While budding yeast has been my "workhorse" until now, other fungal species, such as Cryptococcus neoformans, a major fungal pathogen, are particularly interesting for RNA metabolism. Basidiomycetes, such as C. neoformans, diverged from ascomycetes, such as S. cerevisiae, more than 700 million years ago (Hedges et al., 2004). Unlike S. cerevisiae, in which introns were only retained for about 200 genes (Spingola et al., 1999), C. neoformans genome is rich in introns and retained proteins that were lost in budding yeast, such as those composing the exon-exon junction complex ( Janbon et al., 2014).

I enjoyed working with yeast RNA mechanisms and the involved proteins, but I was also very happy to collaborate with groups working on other organisms and mechanisms, such as bacterial mechanisms of virulence. For example, I identified actin as the eukaryotic target for the exoY P. aeruginosa toxin activation in eukaryotic cells (Belyy et al., 2016), and found that RNAseIII was important for the regulation of gene expression during quorum sensing for S. aureus (Huntzinger et al., 2005).
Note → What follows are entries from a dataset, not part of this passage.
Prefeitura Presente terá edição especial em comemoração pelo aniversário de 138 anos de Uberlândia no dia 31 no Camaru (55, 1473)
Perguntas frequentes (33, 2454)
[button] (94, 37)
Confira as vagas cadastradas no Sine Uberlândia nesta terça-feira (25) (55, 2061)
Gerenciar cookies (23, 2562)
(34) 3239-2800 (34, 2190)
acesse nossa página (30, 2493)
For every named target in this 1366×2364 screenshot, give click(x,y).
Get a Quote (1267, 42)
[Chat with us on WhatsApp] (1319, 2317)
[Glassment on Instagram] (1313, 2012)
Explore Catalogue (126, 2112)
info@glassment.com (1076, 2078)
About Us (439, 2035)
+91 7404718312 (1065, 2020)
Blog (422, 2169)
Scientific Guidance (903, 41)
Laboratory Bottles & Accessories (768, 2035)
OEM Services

None of my achievements could have been done without the work of collaborators, especially Laurence Decourty, an amazing colleague with which we worked together on RNA mechanisms in the last 15 years. Abdelkader Namane, who is an expert in mass spectrometry and data analysis, had crucial contributions to many of our projects and I am glad that we could work together. I am grateful to all my former and current Pasteur Institute colleagues for their help and patience.